Win98SE was the high water mark of a fast, stable, small MS Windows environment. Here it is in under 5 megs of hd space : https://web.archive.org/web/20080306134751/http://www.eteak....
Heh. Small, but not stable. I suffered it at home. Sound/chipset driver install = BSOD. "High" load on IE with several (less than 10) Windows open = BSOD.
Go until 1.3 supported all the way back to Windows 2000. I was pretty sad when they yanked support, the idea of becoming a hermit running Win2k writing Go is an oddly satisfying fantasy.
go is one of the rare language i can imagine using on a 20+ yo hardware / software stack. The whole go tooling is so much focused on simple and performant design that i think it wouldn't be too bad of an experience.
Until very recently the default linker for D on 32 bit Windows dated back to the 80s.
You could nearly get D code working for a 16 bit computer due to the history of the dmd backend, even.
Apart from it being an absolutely terrible programming language
Go is a wonderful language, what are you talking about
Cloud native language of choice for a reason ;)

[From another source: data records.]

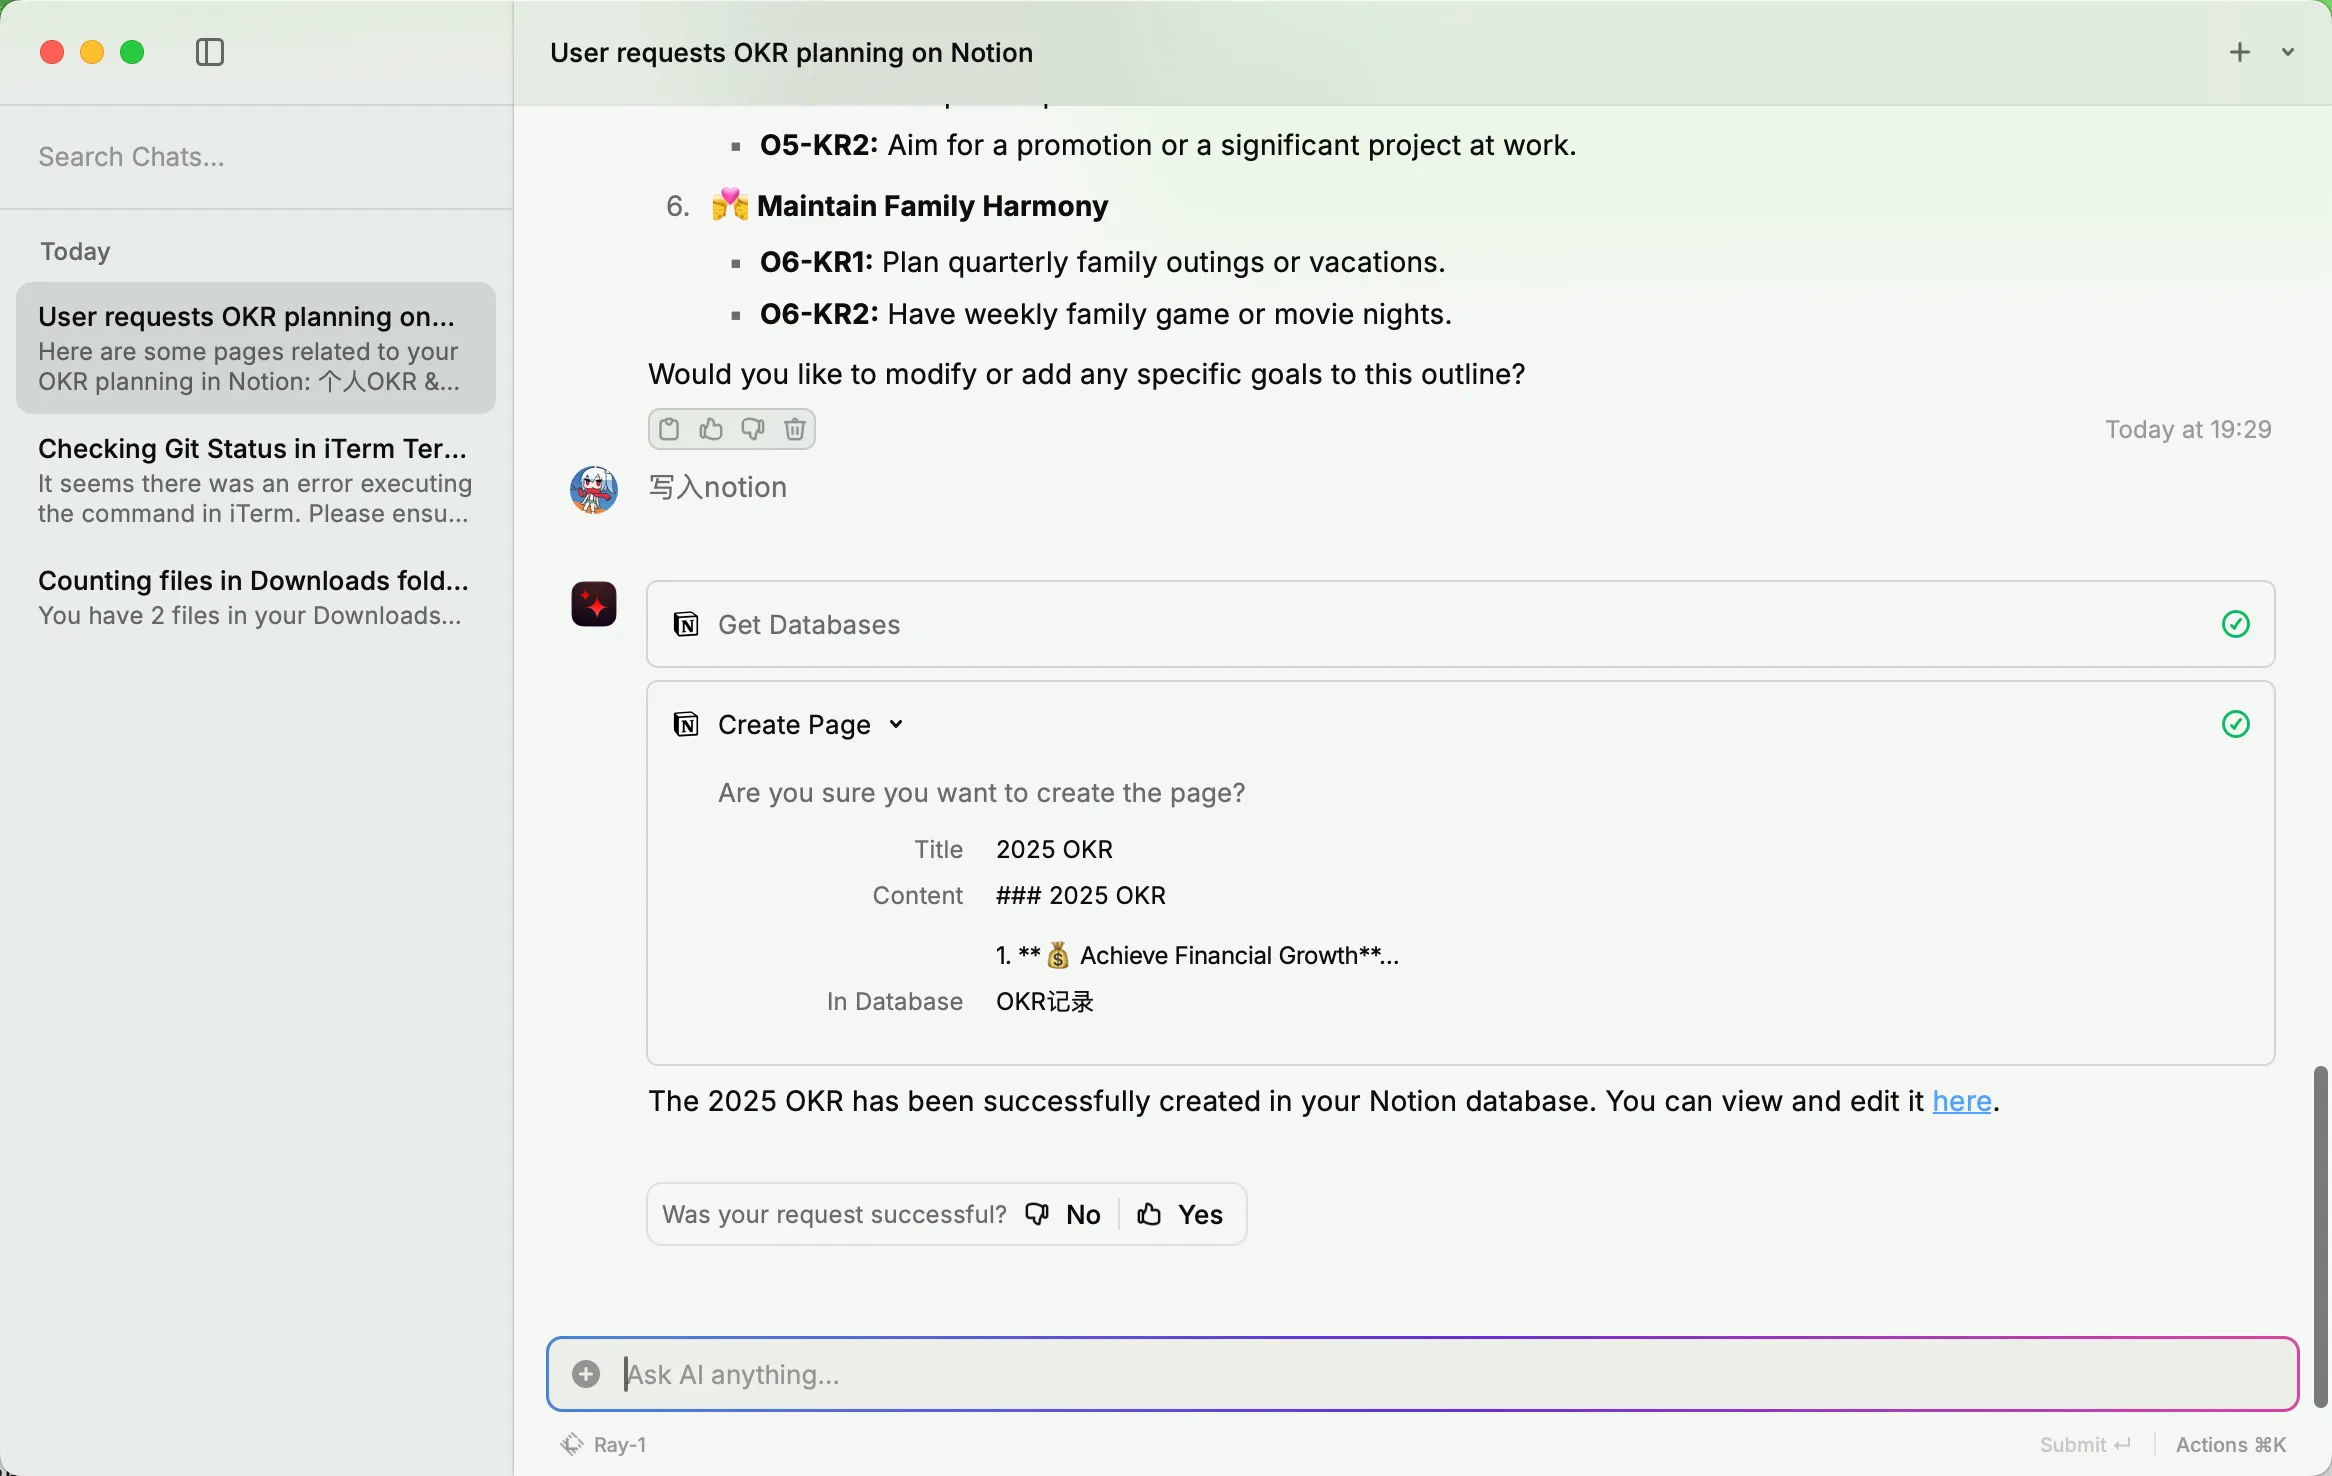Image resolution: width=2332 pixels, height=1476 pixels.
Task: Start a new chat with the plus icon
Action: point(2240,52)
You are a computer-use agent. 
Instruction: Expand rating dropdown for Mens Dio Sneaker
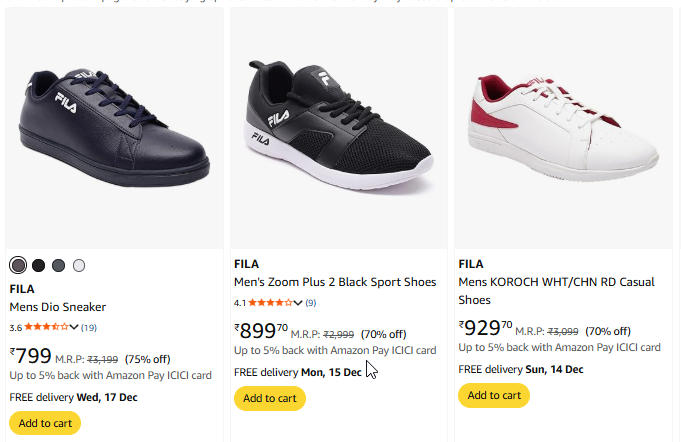pyautogui.click(x=74, y=327)
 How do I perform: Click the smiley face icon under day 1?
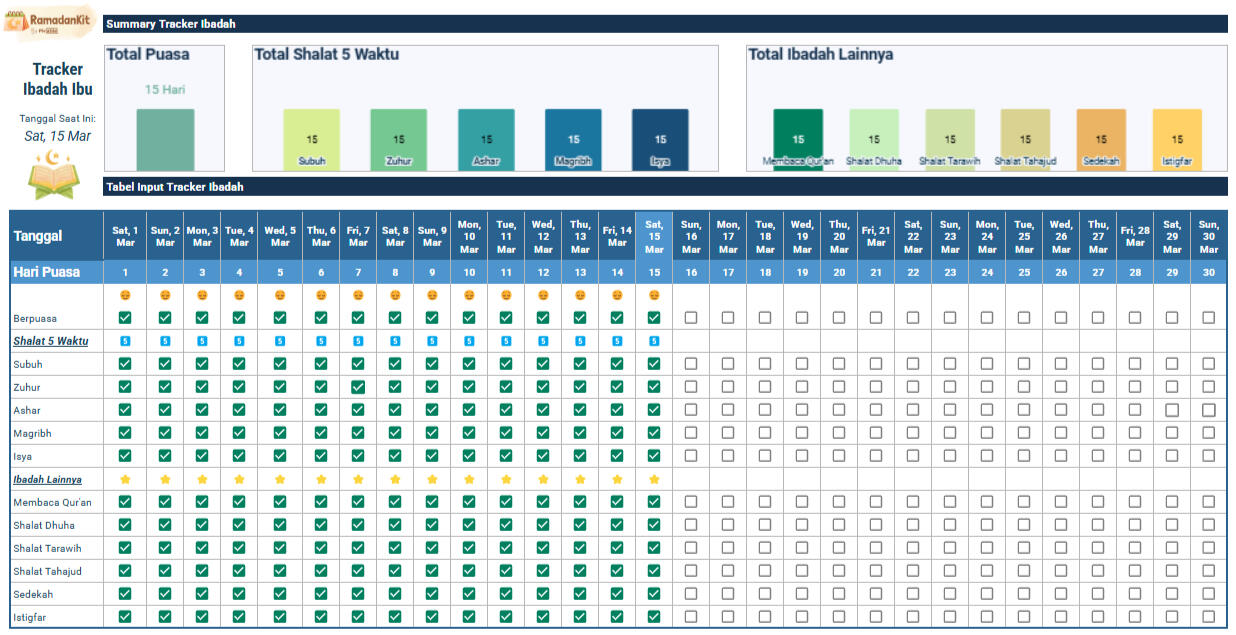(x=125, y=295)
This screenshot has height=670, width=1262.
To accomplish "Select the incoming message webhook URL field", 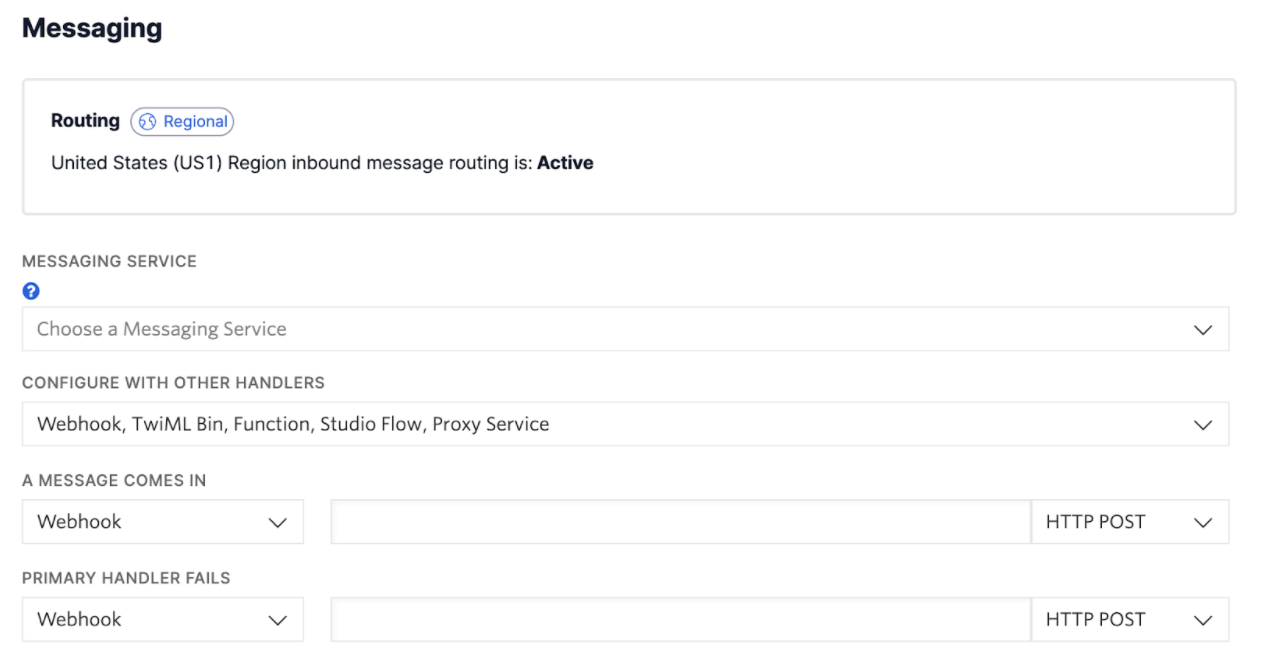I will coord(680,521).
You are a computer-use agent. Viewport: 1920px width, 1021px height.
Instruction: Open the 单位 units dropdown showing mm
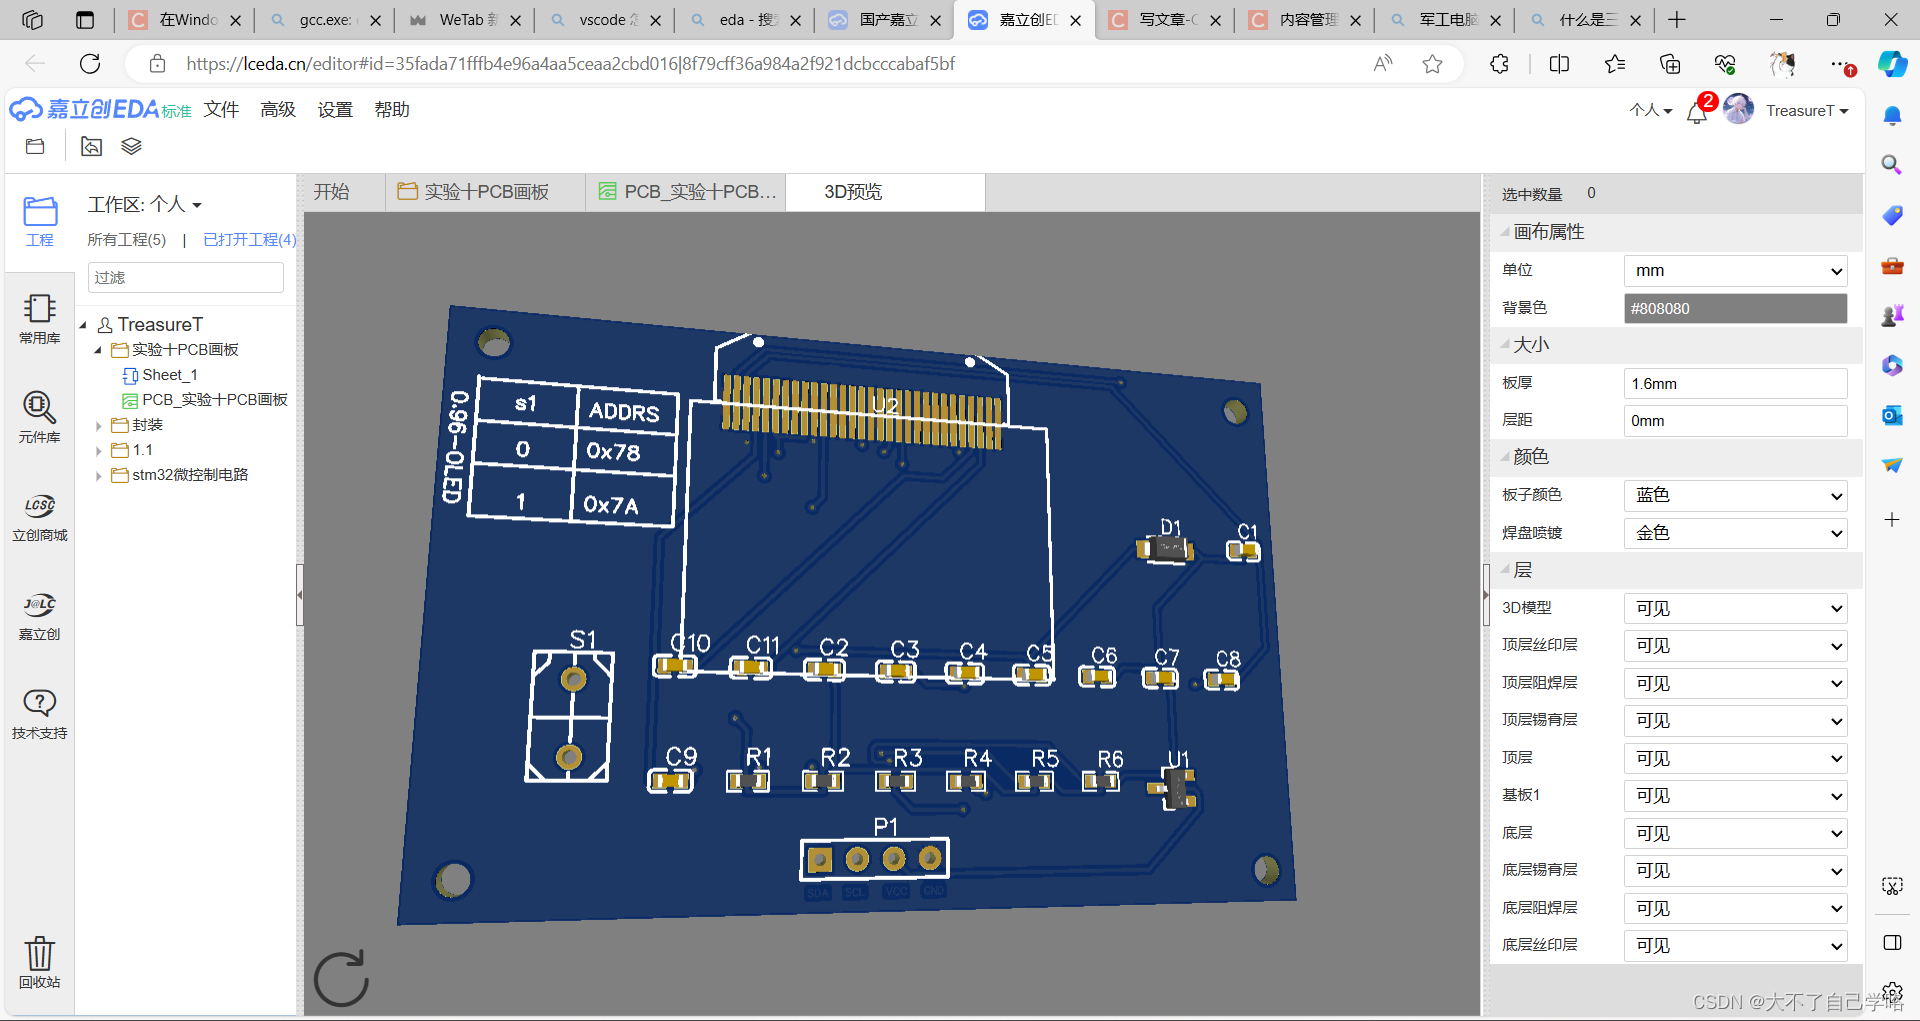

Discussion from when it was first written: https://news.ycombinator.com/item?id=22754667
I'm trying to restore mac OS 9.2 on my still working iBook G4. I am ordering old CDs to see if I can restart the system. It has an Mac OS X Tiger installation that is blocking.
The iBook G4 only officially supports Mac OS X and Classic (a Mac OS 9 virtual machine), don’t waste your time ordering old CDs that won’t work. If someone has managed to get Mac OS 9 running, they’ll probably post instructions or a download on a forum like Mac OS 9 Lives.
When I bought the iBook it came with Mac OS 9 installed.
CodeWarrior was such a cool name. I wish Apple kept it over Xcode :)
CodeWarrior wasn't an Apple product; it was a third-party IDE made by a company called Metrowerks.
CodeWarrior was commercial software, Apple's pre-OS X developer tools were called "Macintosh Programmer's Workshop".
It was bought up by Motorola/Freescale around the turn of the century and lived on as tools for embedded processors until fairly recently, although the later releases were based on Eclipse.
I wrote MPW tools integration for MetroWerks on contract; I delivered it to the VP Engineering for MWerks in person.
Awesome awesome awesome awesome, love reading about these retro hacking adventures. Huge props to the author!
This should have (2020) in the title.
And now it does :)
nice, wish I had seen it earlier. :D
I was genuinely confused by the April 1st comment until I saw the URL, guys please timestamp your articles.